Compliments of the Best Congress Money Can Buy

Unprecedented industry-backed laws limit public safety, study shows

Two laws recently passed by Congress with strong industry backing have had
a chilling effect on government efforts to protect public health, according to a
UCSF study.
The laws make all raw data produced by federally funded research
available for public review, and require that any data disseminated by the
government adhere to definitions of quality set by the law – definitions that
industry interests helped develop. The new laws allow industry advocates to more
easily challenge or stall government scientific research and weaken proposed
regulations that affect them, the UCSF researchers assert.
Yet at the same time, research by industry faces no such high standard, and
as a result, pharmaceutical, tobacco and other industries can make claims that
are harder to challenge than the government's research-based standards, says
Lisa Bero, senior author of the study and professor of clinical pharmacy and
health policy at UCSF.
The UCSF study is published in a special issue of American Journal of
Public Health, online July 20, which draws on once-secret internal tobacco
industry documents to show this particular industry's role in establishing these
laws that now cripple regulation of many industries. The documents show motives,
strategies and tactics used by the tobacco industry working with other corporate
interests to challenge the scientific basis for public health policies.
This article is part of the entire issue devoted to "How Challenges from Industry
Undermine Scientific Evidence and Public Health Protections."

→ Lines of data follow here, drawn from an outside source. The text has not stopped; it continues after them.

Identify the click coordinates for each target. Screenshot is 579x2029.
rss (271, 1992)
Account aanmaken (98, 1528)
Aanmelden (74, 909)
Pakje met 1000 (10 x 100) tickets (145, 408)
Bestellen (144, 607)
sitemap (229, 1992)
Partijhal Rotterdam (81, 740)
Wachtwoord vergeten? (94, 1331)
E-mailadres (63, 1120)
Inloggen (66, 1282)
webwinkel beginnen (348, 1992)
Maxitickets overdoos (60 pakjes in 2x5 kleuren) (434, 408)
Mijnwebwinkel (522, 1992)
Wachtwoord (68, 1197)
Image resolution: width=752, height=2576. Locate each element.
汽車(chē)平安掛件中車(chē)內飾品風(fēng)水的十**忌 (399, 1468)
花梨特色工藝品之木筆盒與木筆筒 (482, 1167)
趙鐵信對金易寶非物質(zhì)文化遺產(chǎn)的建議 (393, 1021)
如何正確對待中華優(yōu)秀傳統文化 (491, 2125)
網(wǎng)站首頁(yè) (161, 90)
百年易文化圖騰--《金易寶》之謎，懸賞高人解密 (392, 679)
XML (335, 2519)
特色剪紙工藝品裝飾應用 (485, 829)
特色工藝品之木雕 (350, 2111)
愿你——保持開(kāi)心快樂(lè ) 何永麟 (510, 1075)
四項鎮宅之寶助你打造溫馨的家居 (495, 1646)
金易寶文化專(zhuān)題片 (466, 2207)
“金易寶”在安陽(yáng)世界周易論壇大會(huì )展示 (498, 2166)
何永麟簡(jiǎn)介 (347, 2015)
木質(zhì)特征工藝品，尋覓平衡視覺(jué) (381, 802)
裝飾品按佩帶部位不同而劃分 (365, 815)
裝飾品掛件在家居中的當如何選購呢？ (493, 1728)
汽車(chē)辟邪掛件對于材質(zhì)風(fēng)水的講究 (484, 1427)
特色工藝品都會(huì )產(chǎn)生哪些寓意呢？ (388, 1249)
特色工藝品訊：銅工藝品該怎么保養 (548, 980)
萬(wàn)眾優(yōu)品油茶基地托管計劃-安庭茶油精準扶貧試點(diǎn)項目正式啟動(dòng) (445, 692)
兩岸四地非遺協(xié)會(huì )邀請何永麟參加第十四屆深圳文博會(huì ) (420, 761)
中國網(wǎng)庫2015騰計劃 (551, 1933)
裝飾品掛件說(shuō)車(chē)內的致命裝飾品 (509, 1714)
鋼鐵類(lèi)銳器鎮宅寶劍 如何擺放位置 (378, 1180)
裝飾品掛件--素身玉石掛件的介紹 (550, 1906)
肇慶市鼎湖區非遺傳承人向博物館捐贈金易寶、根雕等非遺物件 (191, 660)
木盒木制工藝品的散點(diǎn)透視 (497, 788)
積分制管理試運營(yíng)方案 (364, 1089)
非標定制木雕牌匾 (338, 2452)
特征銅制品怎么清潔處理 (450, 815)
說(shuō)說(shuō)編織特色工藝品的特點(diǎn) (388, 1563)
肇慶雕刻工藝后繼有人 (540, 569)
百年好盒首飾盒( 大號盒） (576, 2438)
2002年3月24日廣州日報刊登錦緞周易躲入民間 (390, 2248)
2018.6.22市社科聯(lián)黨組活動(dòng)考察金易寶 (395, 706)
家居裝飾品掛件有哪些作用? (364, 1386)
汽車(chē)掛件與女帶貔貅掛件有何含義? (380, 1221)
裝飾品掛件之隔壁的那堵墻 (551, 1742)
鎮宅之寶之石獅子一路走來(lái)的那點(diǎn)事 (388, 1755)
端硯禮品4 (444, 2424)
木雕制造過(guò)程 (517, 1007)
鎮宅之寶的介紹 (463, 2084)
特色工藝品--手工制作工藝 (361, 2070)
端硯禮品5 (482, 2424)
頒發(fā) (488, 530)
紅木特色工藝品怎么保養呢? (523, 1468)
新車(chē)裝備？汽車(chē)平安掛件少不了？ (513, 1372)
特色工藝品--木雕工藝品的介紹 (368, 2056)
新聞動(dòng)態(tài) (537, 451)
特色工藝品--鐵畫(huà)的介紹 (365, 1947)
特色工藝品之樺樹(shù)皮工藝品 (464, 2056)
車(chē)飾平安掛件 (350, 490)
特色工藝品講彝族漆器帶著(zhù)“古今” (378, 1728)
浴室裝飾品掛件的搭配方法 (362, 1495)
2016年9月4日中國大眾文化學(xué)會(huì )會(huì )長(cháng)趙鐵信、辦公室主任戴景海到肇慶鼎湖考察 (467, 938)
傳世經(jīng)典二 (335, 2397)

The two laws in question are the Data Access Act, passed in 1998, requiring for the first time that all raw data produced under federally funded research studies be
publicly available, and the Data Quality Act of 2001, requiring that
government-disseminated data adheres to standards established by the law.
"The Data Quality Act has implications for all corporate interests," Bero
says. "The tobacco industry documents give us insight into how different
companies worked together to produce legislation that makes it harder to
regulate industry. It basically allows corporate interests to challenge laws --
existing or proposed -- that do not meet the industry-developed data quality
standards for government-sponsored research.
"What is really ironic is that the data quality law applies only to government-sponsored research (such as NIH research), but not industry-funded research. So, industry-funded research does not have to adhere to the standards. This is particularly relevant with all the transgressions we've seen lately related to the quality or failure to publish industry science. The public health community cannot use the data quality law to challenge industry science."